Despite her swift conversion to Cole’s mission, Cassie doesn’t seem to grasp… well, anything about its fundamentals, including how time travel works: When Cole says he needs to talk to Dr. Henri Toussaint (Lyriq Bent), she scoffs, “Cole, he’s dead.” “Yeah, he’s dead now.”

She tries to dissuade him from traveling to Haiti because “it’s dangerous” and “there were gangs!” In his own time, Cole patrols a post-apocalyptic wasteland roved by murderous scavengers. In her time, Cassie’s seen him infiltrate a psych ward, kidnap, and even kill to further his mission. She tended his life-threatening bullet wound. But she doesn’t fathom how dangerous his world is… or how dangerous he is.

She doesn’t realize that Cole would kill Henri—would kill anybody he has to—to keep him from spilling the location of the night room to The Army Of The 12 Monkeys.

Cassie’s petrified with fear—not only for herself, but for a world laid waste. Any outbreak could be the plague that wipes out civilization. She’s wracked with guilt and anxiety that she won’t avert that vast, anonymous death. But she’ll be burdened with more personal guilt if she learns that she’s contributed directly to the death of her colleague and, however briefly, her lover: that by giving Cole his name, his location, even his photograph, she brought about Henri’s death.

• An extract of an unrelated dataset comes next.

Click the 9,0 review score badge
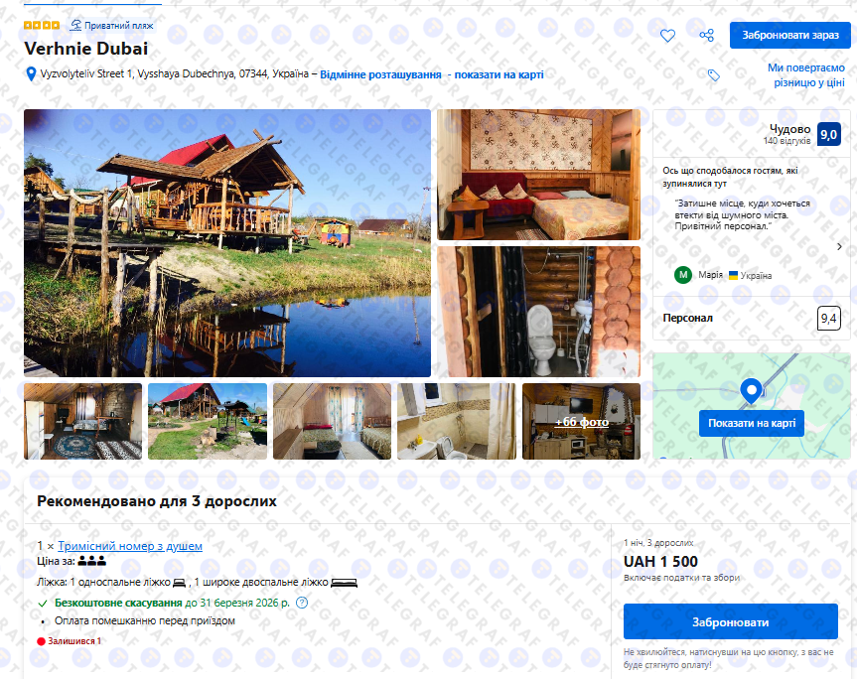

The scene in which Cole shoots Henri makes the most of its slowness. In this, it’s an improvement over most of 12 Monkeys’ action scenes. Instead of feeling flabby or lagging, as they often do, this scene’s pace is calculated, showing us every instant as Cole faces the necessity of killing Henri and does it with terrible deliberation.

His point-blank execution of Leland Goines in the pilot demonstrates Cole’s willingness to kill those he believes creates or unleashed the plague. Now it appears he’ll kill anyone, innocent or culpable, to further his mission.

Despite the image in the opening, where Cassie points a gun at him and he yells “Do it!,” Cole doesn’t want to die. He wants to live long enough to accomplish his mission and be erased. From the beginning, this underlying idea permeates 12 Monkeys. Cole wants to reverse some unspoken past by uncreating himself. Once he successfully prevents the viral pandemic, he expects to wink out of existence.

In the pilot, Cole speculates that anyone would “do things, terrible things,” to survive. But it’s not exactly survival Cole is bargaining for. He’s trying to survive just long enough to undo the past, and undo himself.

Stray observations:

  • Jones, pointing the danger of Cole revisiting the past he’s already traveled to: “What if Leland is killed before he tells us about the 12 Monkeys?” An episode that rewrites Cole’s time-travel history and their investigation, would be fascinating. An episode where technicians squabble over the abstract dangers? Not so fascinating.
  • The police think Dr. Henri Toussaint is missing, but Jules (Jeff Clarke), Cassie’s colleague at the CDC, knows he was shot while collecting medicine in Haiti. For a moment, I thought the discrepancy was the result of time travel, but Cole hasn’t yet traveled to Haiti in 2014 when those conversations take place.
  • I don’t trust Jules. Do you?
  • The detective asks Dr. Railly, “You were at J.D. Peoples last Thursday?” Last Thursday? The police sure take their time interviewing witnesses to the abduction of a “very dangerous” mental patient.
  • Tom Noonan continues to be unsurprisingly great. Agreeing chattily with Henri that, yes, he’ll probably kill him, he adds, “But there’s other things we could try.” His pale face splits into a grin. “But they’re worse.” That smile just kills me. Or worse.
  • Cole and Ramse are former members of The West Seven, a scavenger group. But there are a lot more than seven of ‘em, and now they’ve found the facility… and Cole.
  • Chekhov’s monkey: Jones’ teasing in 2043—“That’s sarcasm, Mr. Ramse”—mirrors Cassie’s delivery-guy joke. It’s one small echo, but it spurs me to mention something I’ve been wondering for three episodes now: Is the corpse at the CDC a red herring, another body wearing Railly’s watch? Is Jones the future Cassandra Railly, putting on an accent and an alias?